Financial health should be available to everyone — but today, not everyone has the educational resources to achieve it. One study shows that only 3.9% of students from low-income schools were required to take a personal finance class. What they aren’t learning in school or from family members, fintech companies can provide on their platforms.

The companies should move from solely offering financial services to a more responsible model of education, advice, and prescriptive choices to help consumers develop better habits and make wiser financial decisions. Not only can they empower consumers and bridge historical wealth divides, but they can also stimulate growth by opening up new consumer segments.

More personalisation

Just as we’ve come to expect that our fitness routines are tailored to our individual bodies, we’re also ready for finance tools that go beyond one-size-fits-all solutions. But only six percent of financial institutions say they’re using the kind of technology that allows them to deliver a deeply personalized experience. Fintech tools need to reflect that financial success looks different for each of us.
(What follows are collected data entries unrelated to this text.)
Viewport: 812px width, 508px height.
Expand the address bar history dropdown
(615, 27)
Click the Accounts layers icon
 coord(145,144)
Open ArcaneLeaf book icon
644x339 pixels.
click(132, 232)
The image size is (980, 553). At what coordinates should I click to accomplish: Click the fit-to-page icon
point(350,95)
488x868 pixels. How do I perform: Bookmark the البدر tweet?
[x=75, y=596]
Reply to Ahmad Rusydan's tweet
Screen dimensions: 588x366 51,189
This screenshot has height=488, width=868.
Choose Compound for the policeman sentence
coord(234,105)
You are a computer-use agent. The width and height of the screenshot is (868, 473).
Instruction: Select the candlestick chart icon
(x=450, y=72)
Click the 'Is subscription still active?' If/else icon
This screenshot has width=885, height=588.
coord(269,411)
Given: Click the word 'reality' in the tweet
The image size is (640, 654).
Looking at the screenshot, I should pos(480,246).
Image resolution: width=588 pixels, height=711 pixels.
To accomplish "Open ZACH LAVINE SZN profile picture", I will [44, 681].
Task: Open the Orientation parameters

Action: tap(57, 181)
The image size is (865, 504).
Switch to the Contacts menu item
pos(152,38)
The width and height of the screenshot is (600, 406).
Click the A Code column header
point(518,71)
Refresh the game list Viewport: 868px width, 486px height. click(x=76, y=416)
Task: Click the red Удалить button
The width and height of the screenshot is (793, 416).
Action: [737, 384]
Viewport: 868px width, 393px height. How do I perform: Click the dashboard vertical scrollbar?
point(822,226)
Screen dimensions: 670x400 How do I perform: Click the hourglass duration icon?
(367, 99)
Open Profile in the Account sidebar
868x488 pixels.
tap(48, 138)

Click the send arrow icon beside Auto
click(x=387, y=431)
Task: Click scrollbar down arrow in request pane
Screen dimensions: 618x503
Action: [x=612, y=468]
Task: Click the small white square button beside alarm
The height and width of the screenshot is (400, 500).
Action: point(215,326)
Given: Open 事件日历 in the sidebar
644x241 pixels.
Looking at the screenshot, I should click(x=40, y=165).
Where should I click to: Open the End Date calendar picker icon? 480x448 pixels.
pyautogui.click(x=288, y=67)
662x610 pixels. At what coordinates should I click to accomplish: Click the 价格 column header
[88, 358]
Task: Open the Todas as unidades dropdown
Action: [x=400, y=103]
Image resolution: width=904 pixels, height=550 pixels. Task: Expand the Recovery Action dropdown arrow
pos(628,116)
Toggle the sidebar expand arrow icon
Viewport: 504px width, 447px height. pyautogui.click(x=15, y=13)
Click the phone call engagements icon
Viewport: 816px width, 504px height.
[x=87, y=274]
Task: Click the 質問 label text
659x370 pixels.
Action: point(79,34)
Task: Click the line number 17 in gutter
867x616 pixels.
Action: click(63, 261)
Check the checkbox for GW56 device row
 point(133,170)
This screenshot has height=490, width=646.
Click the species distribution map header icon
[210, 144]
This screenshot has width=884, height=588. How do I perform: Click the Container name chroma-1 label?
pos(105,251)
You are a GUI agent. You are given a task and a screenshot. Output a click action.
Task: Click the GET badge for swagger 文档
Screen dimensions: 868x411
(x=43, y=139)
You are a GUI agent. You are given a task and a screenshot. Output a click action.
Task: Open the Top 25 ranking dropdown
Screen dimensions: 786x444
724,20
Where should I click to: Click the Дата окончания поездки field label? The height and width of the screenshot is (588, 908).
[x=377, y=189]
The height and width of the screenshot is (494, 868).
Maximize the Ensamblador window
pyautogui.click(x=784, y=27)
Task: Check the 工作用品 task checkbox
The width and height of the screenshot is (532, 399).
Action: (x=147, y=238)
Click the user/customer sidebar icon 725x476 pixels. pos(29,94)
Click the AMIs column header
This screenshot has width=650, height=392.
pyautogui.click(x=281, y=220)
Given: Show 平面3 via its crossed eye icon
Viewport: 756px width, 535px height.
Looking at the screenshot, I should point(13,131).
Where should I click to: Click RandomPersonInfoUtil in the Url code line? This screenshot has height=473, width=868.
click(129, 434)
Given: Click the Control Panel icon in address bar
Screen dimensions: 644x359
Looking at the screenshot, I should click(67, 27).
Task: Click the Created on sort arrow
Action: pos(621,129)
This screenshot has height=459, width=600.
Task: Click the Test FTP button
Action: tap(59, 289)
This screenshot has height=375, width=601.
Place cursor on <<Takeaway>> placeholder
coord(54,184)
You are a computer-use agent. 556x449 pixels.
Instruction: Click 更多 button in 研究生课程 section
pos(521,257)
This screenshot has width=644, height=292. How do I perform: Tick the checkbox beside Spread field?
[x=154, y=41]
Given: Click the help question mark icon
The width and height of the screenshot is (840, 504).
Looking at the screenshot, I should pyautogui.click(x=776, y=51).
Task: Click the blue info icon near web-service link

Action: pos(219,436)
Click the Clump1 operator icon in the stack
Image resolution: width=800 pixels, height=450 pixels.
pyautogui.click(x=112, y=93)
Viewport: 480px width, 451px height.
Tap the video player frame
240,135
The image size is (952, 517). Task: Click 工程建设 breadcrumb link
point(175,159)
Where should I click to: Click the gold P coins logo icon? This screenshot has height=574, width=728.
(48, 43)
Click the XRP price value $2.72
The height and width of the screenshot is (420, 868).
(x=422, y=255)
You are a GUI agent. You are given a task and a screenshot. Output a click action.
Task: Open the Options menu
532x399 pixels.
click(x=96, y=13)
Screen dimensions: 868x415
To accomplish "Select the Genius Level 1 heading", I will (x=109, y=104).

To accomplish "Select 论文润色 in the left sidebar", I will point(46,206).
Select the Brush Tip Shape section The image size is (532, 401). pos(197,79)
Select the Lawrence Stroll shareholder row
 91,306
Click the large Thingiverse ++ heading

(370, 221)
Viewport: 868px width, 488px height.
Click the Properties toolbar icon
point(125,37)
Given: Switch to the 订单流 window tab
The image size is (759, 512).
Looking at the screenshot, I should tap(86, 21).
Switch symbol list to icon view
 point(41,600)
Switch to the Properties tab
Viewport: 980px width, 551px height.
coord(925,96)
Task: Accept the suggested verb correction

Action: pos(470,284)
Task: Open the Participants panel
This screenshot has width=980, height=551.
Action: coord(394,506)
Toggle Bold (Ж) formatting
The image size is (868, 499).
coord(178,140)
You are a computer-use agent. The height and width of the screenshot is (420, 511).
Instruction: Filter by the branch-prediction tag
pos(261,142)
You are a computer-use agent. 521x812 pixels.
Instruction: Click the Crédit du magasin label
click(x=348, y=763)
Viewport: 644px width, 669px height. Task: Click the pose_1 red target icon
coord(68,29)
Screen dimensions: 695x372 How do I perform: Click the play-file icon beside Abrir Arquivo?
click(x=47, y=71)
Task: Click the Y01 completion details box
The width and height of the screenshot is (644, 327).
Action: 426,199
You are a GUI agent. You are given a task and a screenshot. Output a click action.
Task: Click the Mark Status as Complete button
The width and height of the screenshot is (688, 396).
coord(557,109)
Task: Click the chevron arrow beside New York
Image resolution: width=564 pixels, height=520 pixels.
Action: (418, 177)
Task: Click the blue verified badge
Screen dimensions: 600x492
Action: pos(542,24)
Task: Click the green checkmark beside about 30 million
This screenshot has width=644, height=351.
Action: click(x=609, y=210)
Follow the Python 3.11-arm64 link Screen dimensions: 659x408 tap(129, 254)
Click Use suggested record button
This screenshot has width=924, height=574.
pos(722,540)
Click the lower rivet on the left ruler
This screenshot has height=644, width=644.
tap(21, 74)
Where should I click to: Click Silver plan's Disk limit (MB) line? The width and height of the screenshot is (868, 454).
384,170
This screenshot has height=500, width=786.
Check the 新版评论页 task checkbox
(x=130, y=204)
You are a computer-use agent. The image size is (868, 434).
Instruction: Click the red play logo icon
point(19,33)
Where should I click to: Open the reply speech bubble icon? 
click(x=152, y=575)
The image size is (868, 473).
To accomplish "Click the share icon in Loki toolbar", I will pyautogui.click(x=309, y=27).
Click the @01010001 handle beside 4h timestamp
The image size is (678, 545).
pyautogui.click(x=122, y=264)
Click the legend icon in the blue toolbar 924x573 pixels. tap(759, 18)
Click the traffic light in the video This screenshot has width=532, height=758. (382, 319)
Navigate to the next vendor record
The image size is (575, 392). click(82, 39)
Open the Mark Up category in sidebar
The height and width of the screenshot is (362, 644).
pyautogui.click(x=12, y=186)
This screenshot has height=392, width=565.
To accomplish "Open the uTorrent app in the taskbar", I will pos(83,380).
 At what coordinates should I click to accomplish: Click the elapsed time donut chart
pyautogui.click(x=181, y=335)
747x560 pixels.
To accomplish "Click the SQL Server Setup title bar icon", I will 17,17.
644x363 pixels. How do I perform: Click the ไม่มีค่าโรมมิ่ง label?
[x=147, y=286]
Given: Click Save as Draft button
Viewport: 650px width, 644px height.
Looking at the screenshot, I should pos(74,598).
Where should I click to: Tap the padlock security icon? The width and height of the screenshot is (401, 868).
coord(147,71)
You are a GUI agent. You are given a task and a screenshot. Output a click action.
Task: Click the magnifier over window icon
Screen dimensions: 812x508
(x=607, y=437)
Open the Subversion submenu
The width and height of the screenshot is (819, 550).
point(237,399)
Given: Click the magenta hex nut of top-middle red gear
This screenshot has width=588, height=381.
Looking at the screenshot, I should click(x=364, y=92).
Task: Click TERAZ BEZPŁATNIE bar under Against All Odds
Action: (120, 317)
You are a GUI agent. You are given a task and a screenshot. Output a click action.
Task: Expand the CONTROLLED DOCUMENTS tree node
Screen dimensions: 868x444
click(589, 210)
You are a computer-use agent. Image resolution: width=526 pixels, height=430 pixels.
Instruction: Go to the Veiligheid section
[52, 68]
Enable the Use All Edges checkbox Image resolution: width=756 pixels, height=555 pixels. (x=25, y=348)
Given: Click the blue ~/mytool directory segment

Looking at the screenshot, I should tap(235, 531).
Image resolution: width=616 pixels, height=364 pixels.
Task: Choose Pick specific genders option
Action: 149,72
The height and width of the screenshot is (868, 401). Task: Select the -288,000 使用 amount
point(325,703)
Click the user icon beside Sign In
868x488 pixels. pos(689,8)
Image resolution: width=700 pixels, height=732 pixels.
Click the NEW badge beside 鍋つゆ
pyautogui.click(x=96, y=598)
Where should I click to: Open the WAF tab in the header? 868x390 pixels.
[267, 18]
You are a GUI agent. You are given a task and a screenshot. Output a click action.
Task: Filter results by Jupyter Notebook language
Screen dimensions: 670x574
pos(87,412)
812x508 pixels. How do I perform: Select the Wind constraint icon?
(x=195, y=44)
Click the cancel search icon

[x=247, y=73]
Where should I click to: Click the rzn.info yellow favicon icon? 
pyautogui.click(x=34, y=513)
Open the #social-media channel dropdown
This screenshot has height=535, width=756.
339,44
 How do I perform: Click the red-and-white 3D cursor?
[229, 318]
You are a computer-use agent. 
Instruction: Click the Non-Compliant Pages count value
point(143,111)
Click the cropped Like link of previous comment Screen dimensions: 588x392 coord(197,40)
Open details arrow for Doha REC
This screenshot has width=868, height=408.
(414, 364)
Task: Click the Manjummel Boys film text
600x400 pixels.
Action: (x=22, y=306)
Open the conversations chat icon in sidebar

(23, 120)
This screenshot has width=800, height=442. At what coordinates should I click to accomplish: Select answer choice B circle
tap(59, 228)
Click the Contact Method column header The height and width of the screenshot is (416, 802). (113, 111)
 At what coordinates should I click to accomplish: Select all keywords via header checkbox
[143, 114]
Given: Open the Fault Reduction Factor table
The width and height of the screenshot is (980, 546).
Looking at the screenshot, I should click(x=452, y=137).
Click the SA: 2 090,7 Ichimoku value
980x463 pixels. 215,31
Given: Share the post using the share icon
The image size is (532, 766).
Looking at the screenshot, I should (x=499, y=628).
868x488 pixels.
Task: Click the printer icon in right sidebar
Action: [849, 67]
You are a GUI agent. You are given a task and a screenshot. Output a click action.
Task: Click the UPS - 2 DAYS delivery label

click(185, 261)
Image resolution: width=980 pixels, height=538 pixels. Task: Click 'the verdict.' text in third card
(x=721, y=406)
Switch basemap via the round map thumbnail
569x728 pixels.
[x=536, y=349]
For one consumer, it may mean providing guidance on how to pay off student loans early; for another, it may mean prescriptive actions that enable them to stick to a budget for the first time; for a third, it could look like prioritizing environmental, social and governance (ESG) investments, so that her portfolio aligns with her political beliefs.

Now, we are seeing financial technology beginning to meet the demands of personalized finance in a substantial and meaningful way.

The rise of AI-Powered Advice

Big-picture advice and predictive guidance used to be a feature of high-end financial advisory firms — a perk only available to those who could afford it. But thanks to rapid advancements in data analytics and artificial intelligence (AI), that kind of holistic advice is now more accessible than ever. AI-driven robo-advisors can parse many different streams of financial information, delivering customized answers to key questions: Is it time to buy a home, or is it smarter to keep renting? Can I afford to take out another student loan?

Intelligent connectivity powered by AI can anticipate consumers’ needs and next steps, making proactive suggestions that guide them along the path to financial wellbeing. Fintech companies can also help consumers identify when their financial picture becomes too complex for a robo-advisor, and help them find a human financial advisor to meet their needs. 

Focus on financial mental health

New investors are quickly finding that the market can be overwhelming. That’s not surprising, financial anxiety is common and studies show that financial stress can have an impact on mental health for some.

It’s not enough for fintech companies to give retail investors access; they also must provide the guidance and support that help consumers manage their financial well-being. Educational tools can ensure that consumers are well informed about their options.

Predictive analytics can anticipate consumers’ questions, serving them key information and insights before they ask. Features that emphasize a comprehensive notion of financial well-being, rather than short-term wins and losses, can also help ensure that consumers are keeping their eyes on the bigger picture.

Gamification for good

The surge of gamification apps has done an impressive job making investing as engaging as playing a video game or joining a social media platform.

Much of the current use of gamification emphasizes short-term thinking, but there’s also an opportunity to help consumers think more broadly about their overall financial picture. One example is peer benchmarking, a feature that enables help consumers to see how their financial habits compare to those of friends and fellow consumers.

Gamification can also be used to incentivize making smaller, smarter choices — for example, rewarding saving over making an impulse buy.

The future of fintech is about more than just broadening access to the markets. It’s about making sure more individuals have access to the tools that can help improve their financial well-being—in the ways that suit their own circumstances and needs. The potential to act within their own set of individual priorities, with their long-term financial wellness in mind is much more empowering to a consumer than simply relying on short-term, high-risk investments.